** Begin Selected passage **
Processing Training Data for MapBiomas Soil Organic Carbon and Texture Maps in Brazil

Introduction

Mapping soil properties is crucial for understanding and managing key environmental processes. Soil organic carbon (SOC) stock is vital for the carbon cycle and climate regulation, while soil particle size distribution (clay, silt, and sand content) influences water retention, nutrient availability, and soil structure. Both SOC and texture play significant roles in maintaining soil health, enhancing agricultural productivity, and supporting biodiversity. Monitoring these properties allows researchers and policymakers to assess the impacts of land-use changes, agricultural practices, and conservation efforts.
** End Selected passage **
** Begin Data excerpt **
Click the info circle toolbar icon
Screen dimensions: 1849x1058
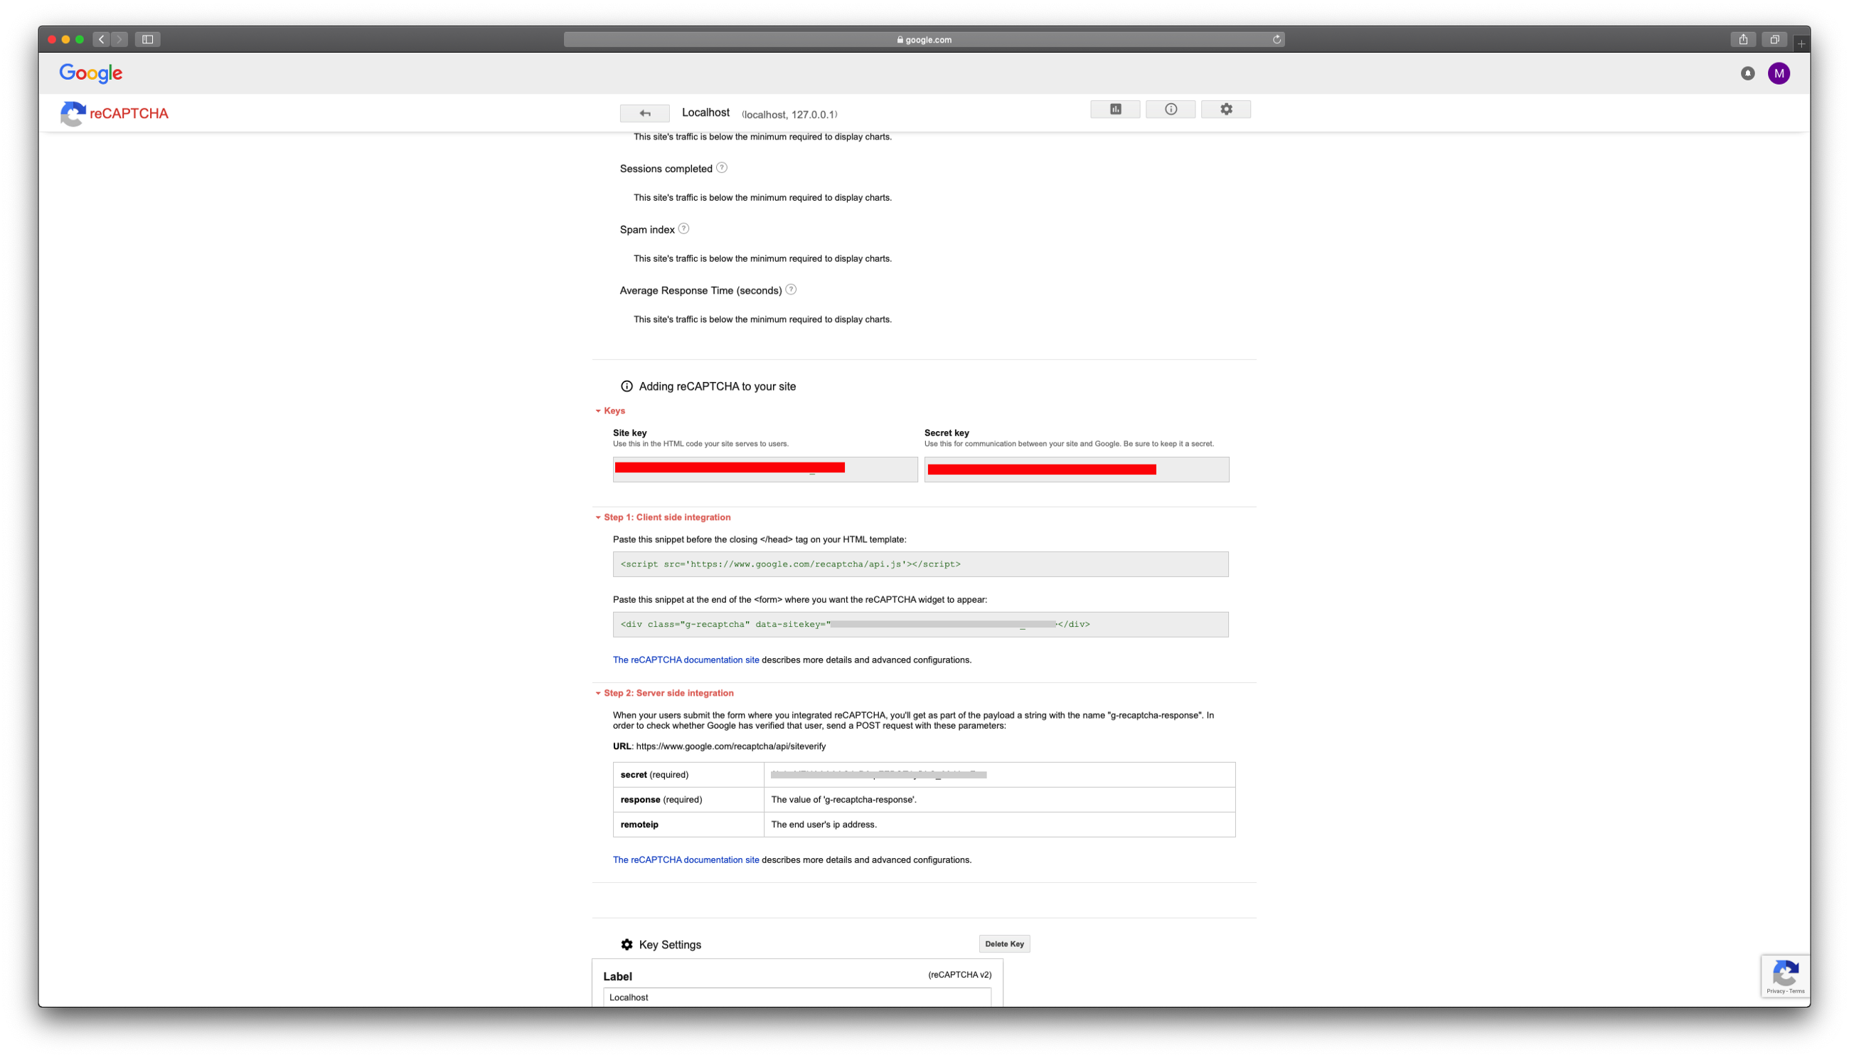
** End Data excerpt **
Actions to take =
a) In the passage on soil mapping, what three components make up soil particle size distribution?
b) Write the next part of the passage on soil mapping, picking up after its final sentence.

Answers by task =
a) Clay, silt, and sand content.

b)
This repository is part of an ongoing effort by the MapBiomas Soil to monitor and analyze changes in soil properties across Brazil. It contains the source code used to standardize and harmonize field soil data from various sources, especially the SoilData repository (https://soildata.mapbiomas.org/). This harmonized data, covering both soil organic carbon and particle size distribution, is then used to train machine learning algorithms alongside environmental covariates. These models produce:

A series of annual maps of soil organic carbon stock in Brazil from 1985 to the present.
Maps of soil texture fractions (clay, silt, sand) for three depth layers (0-10 cm, 10-20 cm, and 20-30 cm) with a nominal reference year of 1990.

Installation and usage

Repository Structure

This repository follows a standard project structure to organize code, data, and results:

/data: Contains the raw input data files (e.g., CSV, TSV, TXT) required to run the processing scripts. Note: This directory is typically excluded from version control (via .gitignore) as input data can be large or sourced externally.
/doc: Includes documentation files, primarily in Markdown (.md), related to the project or data processing steps. Note: Some documentation here might be outdated; the primary, up-to-date workflow logic resides in the /src directory.
/res: Stores the results generated by executing the scripts and notebooks in /src.
- /res/fig: Contains generated figures, plots, and maps (e.g., PNG files).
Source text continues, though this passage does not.